> _Written instruction_
Transcribe all of the data below line for line, with no changes, and omit the pictures.

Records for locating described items
========================
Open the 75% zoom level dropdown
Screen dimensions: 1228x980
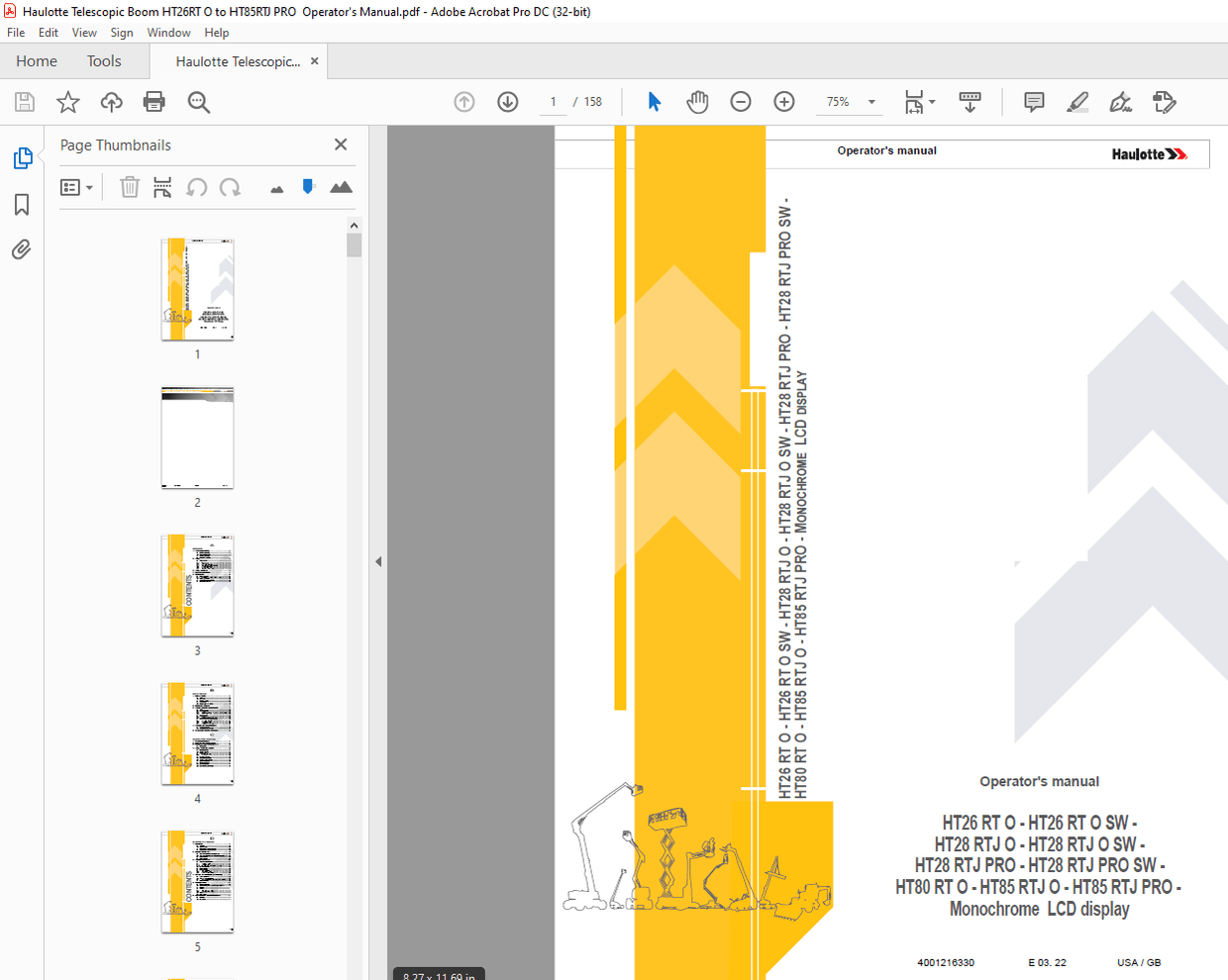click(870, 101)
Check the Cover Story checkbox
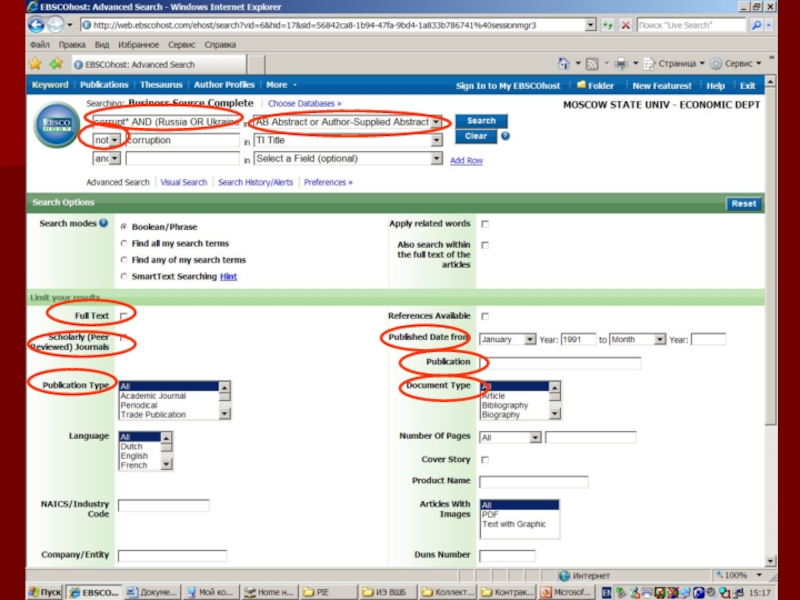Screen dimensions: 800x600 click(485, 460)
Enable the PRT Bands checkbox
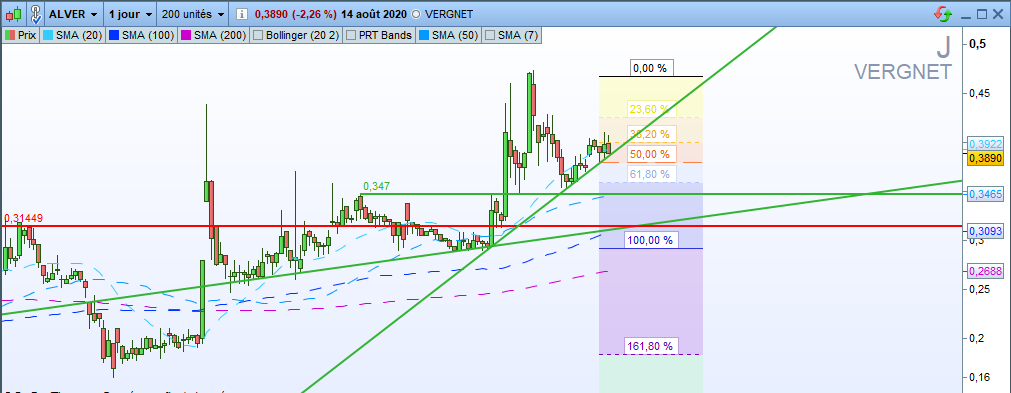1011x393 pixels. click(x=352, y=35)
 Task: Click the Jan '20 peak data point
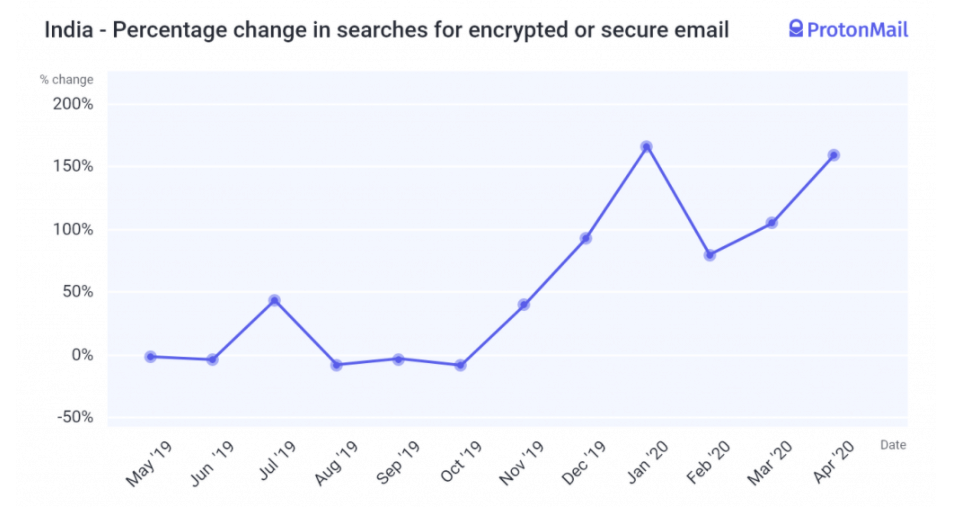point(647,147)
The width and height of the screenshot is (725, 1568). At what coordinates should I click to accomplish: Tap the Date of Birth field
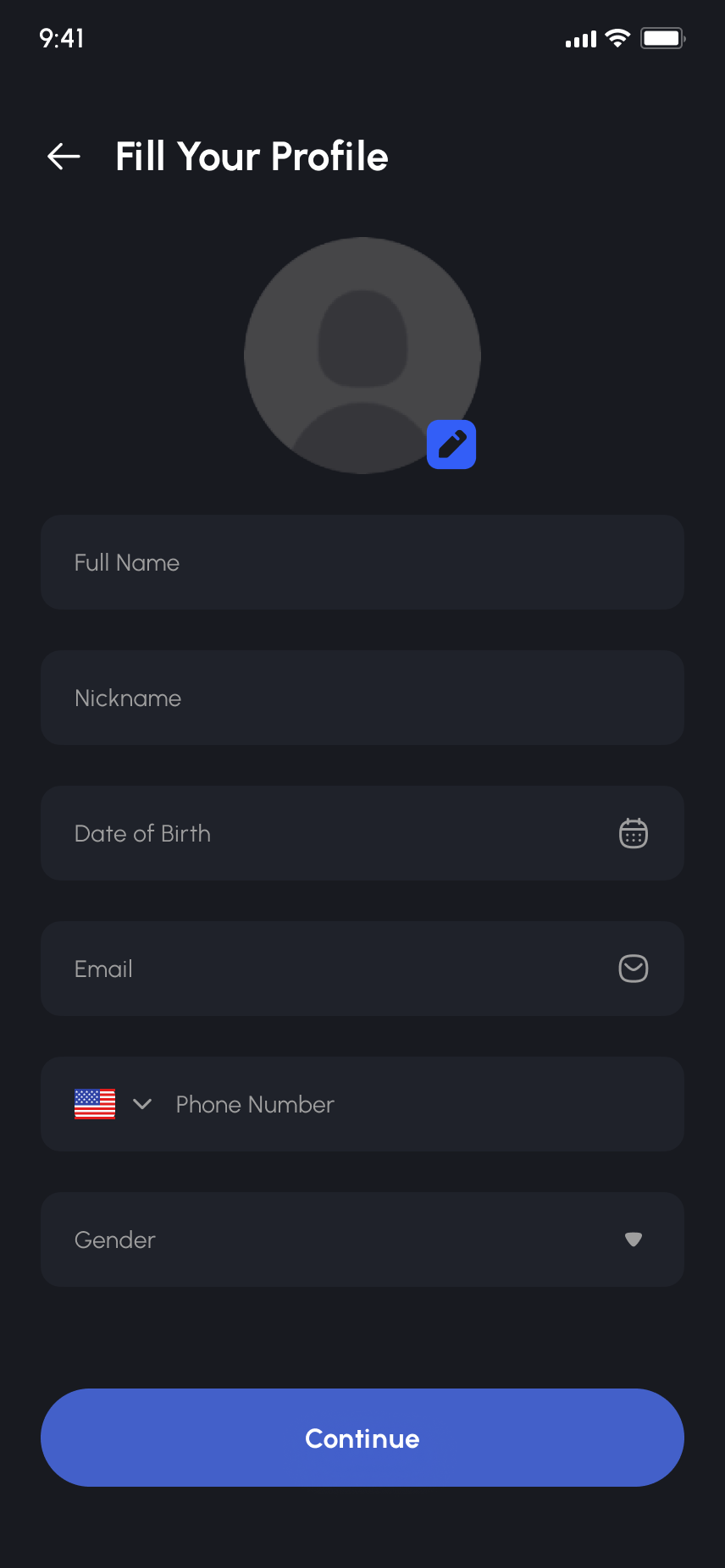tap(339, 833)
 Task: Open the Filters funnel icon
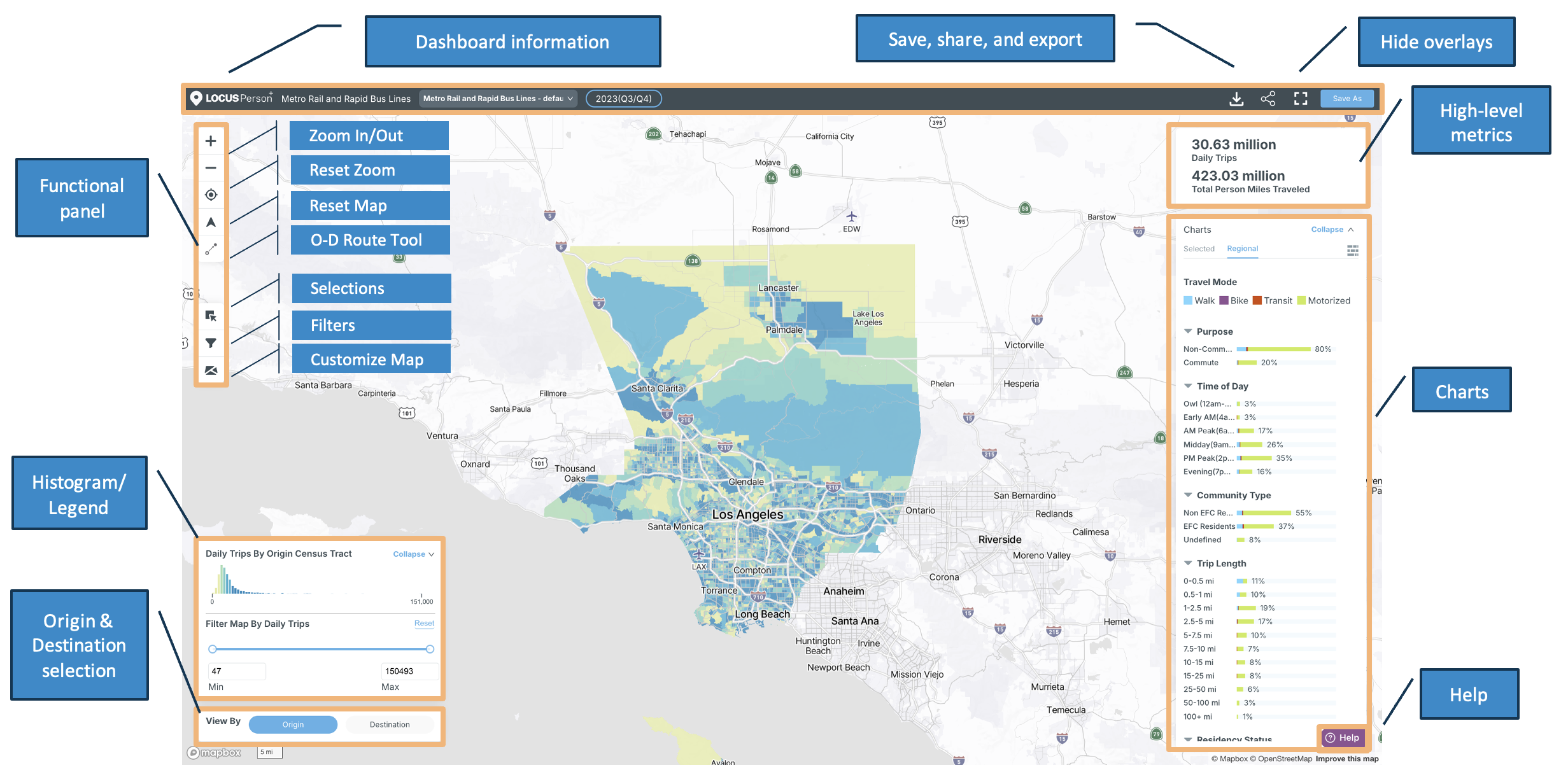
========================
> _Task response_
Open the 75% zoom level dropdown
Screen dimensions: 1228x980
click(870, 101)
Check the Cover Story checkbox
Screen dimensions: 800x600 click(485, 460)
Enable the PRT Bands checkbox
1011x393 pixels. click(x=352, y=35)
 Task: Click the Jan '20 peak data point
point(647,147)
The width and height of the screenshot is (725, 1568). At what coordinates should I click to accomplish: Tap the Date of Birth field
tap(339, 833)
 Task: Open the Filters funnel icon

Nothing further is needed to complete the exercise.